Hello,
Raven was recently announced for modern scientific computing in OCaml.
Combining provable guarantees with machine learning started to get witnessed in both research and industry, but not matured yet for everyday production. Since type-driven programming is more native in logic-based avenues, it is worthwhile to highlight these for future directions.
Probabilistic Models
Story. A company decided to design a simple score for assessing loyal customers to be targeted for promotions. The score should be adapted according to the feedback they’ll get from consumers.
ML Limitation. The score must be completely interpretable / explainable for their feedback assessment. Modern ML models do not offer that.
Decision. Adhoc rules are implemented in a SQL query to compute the scores.
Probabilistic Models. A fully interpretable probabilistic model could be designed, considering the rules the team hypothesized.
Think of a graph whose edges denote a rule alongside a probability. If the client is a female, then with 70% a chance, it takes that vertex. each client traces a path, to predict whether a client is recommended for a promotion.
Why OCaml? Many probabilistic models are based on logical axioms, and thereby we can infer using logic. A stakeholder would appreciate a guarantee that no more 20% of clients will get at least 50% discount. I saw Probability theory formalism in type theory as in Kachapova’s paper. It is in Coq theorem prover (implemented in OCaml).
I am not aware of any extention of those fronteirs, from theorem proving to type-driven probabilistic model design. Knowledge-based systems seems to be dead in all modern languages.
Learning-augmented Algorithms
Story. A ride-hailing company decided to design a new matching algorithm to ensure fairness among all demanding areas. Serving a segment of customers at the expense of others causes bad feedback.
ML Limitation. The data is biased, and thereby any machine learning model shall be biased as well. The company rejects any learning-from-data as it does not conform with its policies.
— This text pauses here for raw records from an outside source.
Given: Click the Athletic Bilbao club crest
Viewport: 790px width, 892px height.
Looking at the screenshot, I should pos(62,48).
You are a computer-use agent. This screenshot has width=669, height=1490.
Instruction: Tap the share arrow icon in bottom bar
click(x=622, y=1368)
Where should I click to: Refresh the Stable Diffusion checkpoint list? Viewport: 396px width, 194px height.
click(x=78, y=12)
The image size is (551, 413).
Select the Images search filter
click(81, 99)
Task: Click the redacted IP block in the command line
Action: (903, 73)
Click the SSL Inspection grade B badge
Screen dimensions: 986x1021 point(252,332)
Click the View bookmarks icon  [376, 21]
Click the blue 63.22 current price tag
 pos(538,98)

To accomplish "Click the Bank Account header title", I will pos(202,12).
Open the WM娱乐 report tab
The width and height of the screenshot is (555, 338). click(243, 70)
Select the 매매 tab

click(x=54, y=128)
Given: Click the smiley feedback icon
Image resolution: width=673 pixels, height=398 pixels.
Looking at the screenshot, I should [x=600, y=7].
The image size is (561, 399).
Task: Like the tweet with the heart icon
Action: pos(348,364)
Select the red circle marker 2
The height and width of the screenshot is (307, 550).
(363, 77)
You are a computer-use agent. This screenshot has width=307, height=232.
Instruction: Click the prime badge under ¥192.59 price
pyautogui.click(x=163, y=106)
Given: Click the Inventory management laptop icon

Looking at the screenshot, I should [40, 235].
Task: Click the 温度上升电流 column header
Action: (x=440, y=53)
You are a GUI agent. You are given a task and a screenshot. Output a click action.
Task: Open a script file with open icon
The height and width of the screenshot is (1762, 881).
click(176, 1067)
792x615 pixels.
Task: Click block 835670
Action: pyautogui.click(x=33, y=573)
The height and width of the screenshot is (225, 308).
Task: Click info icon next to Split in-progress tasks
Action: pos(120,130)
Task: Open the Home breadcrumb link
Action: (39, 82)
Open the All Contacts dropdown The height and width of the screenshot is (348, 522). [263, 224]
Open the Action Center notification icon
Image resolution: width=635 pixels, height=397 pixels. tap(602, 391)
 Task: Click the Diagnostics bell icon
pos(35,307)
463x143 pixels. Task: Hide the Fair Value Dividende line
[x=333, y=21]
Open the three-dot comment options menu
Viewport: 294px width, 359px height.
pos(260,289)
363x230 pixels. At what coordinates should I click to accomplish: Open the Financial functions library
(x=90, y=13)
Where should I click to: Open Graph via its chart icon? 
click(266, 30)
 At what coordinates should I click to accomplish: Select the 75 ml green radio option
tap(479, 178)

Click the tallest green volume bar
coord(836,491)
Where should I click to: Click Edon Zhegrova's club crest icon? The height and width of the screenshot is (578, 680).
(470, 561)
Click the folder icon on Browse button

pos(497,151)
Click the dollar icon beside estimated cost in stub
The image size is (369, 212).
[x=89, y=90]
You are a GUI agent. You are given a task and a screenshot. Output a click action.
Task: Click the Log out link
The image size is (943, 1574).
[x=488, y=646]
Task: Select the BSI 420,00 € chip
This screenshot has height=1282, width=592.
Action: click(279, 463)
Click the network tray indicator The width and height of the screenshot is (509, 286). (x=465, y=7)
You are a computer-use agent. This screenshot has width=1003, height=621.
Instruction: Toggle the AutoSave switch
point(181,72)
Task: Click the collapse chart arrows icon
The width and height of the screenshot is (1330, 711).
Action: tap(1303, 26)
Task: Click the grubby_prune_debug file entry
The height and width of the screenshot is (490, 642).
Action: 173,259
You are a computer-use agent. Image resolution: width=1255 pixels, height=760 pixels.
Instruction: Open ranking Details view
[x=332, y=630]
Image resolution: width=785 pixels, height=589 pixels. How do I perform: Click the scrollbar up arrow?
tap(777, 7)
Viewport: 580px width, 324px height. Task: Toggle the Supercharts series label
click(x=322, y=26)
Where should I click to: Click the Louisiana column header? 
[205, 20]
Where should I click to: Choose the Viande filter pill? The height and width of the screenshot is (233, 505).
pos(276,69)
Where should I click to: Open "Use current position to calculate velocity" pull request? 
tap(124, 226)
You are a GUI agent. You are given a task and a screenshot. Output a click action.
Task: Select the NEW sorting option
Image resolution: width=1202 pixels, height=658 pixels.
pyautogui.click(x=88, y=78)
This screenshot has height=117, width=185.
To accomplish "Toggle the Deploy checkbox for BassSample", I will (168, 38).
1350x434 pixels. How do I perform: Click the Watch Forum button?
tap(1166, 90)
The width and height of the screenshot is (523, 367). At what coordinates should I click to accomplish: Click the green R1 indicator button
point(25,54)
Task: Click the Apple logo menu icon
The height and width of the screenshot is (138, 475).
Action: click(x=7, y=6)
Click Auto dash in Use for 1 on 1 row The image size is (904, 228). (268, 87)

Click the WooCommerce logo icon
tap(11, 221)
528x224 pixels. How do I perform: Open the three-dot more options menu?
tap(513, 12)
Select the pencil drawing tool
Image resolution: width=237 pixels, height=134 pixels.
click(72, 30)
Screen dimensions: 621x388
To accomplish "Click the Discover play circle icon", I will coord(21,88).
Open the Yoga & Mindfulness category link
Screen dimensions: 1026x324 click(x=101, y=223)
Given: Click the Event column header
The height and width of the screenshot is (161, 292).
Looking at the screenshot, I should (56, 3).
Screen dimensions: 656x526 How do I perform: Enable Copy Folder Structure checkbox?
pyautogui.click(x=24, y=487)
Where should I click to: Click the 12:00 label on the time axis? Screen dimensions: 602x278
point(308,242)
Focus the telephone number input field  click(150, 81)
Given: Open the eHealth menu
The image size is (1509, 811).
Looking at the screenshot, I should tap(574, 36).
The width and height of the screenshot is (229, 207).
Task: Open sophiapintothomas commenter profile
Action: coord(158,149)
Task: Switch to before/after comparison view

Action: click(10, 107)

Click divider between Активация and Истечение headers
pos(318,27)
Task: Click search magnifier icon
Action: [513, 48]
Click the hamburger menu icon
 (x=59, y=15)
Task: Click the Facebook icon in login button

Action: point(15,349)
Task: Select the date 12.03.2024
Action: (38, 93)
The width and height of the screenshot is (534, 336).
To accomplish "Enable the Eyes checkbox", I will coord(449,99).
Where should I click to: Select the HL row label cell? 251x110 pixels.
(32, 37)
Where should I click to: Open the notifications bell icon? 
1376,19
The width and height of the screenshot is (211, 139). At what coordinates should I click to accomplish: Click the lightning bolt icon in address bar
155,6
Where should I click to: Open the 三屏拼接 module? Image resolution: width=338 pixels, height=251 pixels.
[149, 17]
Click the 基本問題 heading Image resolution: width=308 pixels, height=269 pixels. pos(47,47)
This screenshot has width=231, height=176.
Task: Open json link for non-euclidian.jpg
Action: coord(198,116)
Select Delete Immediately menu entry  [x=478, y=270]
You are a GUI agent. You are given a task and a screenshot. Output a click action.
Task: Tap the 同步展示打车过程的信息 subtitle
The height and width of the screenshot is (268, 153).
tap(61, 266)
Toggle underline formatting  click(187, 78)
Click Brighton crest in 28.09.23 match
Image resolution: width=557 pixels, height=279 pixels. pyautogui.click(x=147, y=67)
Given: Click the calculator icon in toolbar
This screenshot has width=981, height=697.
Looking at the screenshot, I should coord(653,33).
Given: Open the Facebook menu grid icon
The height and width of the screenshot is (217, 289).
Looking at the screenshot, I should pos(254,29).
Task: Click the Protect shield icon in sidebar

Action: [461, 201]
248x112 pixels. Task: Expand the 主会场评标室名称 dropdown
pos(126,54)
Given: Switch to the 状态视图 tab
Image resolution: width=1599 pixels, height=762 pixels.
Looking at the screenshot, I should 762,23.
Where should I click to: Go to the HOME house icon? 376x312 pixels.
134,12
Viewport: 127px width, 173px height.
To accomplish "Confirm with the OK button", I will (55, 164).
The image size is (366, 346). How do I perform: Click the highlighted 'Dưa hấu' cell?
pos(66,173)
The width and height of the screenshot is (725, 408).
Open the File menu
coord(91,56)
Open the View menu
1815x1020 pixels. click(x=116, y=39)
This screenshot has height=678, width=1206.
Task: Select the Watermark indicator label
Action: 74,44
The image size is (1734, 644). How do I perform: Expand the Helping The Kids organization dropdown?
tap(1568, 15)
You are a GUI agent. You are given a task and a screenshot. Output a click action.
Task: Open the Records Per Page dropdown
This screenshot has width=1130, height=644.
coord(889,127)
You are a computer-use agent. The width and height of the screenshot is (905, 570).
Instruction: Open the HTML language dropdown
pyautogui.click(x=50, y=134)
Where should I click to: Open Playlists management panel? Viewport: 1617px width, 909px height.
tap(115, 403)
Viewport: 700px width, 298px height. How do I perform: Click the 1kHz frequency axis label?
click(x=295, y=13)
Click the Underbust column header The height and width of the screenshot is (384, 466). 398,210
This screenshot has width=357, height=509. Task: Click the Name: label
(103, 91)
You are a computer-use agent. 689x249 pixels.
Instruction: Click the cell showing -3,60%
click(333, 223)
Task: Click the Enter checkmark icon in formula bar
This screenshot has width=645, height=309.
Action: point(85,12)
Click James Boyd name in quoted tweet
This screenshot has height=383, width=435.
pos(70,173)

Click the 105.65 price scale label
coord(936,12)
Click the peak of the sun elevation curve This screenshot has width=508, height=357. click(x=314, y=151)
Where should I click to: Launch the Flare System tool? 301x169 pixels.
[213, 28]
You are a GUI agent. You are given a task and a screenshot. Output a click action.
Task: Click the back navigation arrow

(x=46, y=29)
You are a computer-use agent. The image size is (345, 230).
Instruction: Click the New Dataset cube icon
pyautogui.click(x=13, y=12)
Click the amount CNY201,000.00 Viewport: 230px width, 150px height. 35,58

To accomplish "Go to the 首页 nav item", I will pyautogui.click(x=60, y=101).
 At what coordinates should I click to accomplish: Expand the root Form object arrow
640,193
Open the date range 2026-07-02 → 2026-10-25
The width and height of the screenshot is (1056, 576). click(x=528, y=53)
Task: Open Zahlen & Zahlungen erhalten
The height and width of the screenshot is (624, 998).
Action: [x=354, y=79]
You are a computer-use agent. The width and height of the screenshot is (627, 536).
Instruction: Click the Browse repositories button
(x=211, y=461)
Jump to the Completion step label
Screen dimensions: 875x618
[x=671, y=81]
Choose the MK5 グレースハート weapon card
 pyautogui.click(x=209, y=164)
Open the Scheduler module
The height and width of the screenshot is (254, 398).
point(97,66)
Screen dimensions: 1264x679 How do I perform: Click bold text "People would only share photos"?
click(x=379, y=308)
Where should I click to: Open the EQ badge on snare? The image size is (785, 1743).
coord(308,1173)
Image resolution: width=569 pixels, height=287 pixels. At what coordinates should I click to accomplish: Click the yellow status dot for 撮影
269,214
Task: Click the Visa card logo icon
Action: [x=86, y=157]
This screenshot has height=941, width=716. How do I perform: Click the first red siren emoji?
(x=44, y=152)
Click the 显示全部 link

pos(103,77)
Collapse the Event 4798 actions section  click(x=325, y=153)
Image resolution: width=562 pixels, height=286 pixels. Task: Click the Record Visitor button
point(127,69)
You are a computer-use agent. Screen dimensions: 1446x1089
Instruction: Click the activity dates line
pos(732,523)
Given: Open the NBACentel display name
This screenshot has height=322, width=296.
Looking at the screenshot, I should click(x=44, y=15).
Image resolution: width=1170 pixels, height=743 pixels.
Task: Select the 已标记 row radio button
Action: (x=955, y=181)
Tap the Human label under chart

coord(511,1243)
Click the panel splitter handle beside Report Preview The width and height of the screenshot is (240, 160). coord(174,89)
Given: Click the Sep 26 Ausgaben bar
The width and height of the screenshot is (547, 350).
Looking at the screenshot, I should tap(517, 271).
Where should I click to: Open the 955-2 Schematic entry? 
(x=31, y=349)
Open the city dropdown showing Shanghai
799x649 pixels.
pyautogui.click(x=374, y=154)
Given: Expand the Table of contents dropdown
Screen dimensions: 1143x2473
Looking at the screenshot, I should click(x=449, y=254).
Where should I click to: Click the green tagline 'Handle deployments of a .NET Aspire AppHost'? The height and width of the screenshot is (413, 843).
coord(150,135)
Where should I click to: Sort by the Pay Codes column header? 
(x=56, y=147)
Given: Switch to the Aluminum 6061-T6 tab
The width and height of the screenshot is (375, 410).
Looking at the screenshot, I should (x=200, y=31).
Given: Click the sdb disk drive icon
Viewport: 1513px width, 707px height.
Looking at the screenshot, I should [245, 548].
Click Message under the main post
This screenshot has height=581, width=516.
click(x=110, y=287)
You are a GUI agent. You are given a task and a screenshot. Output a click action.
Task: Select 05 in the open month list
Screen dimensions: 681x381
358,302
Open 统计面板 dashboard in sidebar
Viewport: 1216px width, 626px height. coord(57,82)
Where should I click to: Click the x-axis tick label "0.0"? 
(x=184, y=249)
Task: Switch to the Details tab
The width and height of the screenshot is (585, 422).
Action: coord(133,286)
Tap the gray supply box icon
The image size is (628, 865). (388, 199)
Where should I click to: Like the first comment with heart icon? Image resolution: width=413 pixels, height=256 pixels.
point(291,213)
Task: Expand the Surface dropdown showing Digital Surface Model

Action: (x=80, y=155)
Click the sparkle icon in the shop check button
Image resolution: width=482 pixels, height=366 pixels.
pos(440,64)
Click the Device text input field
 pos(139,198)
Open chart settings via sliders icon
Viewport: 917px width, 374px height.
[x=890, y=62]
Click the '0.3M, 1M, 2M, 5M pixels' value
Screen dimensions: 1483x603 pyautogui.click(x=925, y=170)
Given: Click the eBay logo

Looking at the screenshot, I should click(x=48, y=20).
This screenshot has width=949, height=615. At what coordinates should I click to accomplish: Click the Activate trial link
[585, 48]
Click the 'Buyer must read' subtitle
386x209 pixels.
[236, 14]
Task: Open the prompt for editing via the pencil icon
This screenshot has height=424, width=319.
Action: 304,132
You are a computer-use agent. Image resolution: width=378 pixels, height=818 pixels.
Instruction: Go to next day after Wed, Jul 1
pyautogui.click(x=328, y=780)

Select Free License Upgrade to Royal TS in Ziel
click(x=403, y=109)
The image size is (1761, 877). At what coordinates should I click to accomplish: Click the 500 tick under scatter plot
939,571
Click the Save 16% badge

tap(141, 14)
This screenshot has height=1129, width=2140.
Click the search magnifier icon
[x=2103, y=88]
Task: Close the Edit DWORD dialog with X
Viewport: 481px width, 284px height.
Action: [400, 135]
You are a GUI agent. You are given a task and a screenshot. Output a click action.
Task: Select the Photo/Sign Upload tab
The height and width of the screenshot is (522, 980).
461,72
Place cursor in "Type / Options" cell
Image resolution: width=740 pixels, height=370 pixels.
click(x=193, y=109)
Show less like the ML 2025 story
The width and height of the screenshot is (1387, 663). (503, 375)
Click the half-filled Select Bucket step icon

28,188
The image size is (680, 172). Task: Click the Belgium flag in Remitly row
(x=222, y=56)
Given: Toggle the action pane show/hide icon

Decision. The engineering team found an open source matching engine, and after some testing and tuning, deployed it.
Learning-augmented Algorithms. A matching algorithm could be designed ensuring fairness among demanding areas, yet preferring profitable clients within each area.
Think of binary search but with choosing the pivot element using a predictive blackbox. If prediction accuracy is 100% then we find the target after one comparison. If accuracy is bad, then we are not worse than the worst-case scenario of binary search, finding the target in O(log).
Why OCaml? Since fairness has an axiomatic logical foundation, expressing logical properties is in favour of OCaml in property testing. Partial function application enables a clean algorithm parametrization.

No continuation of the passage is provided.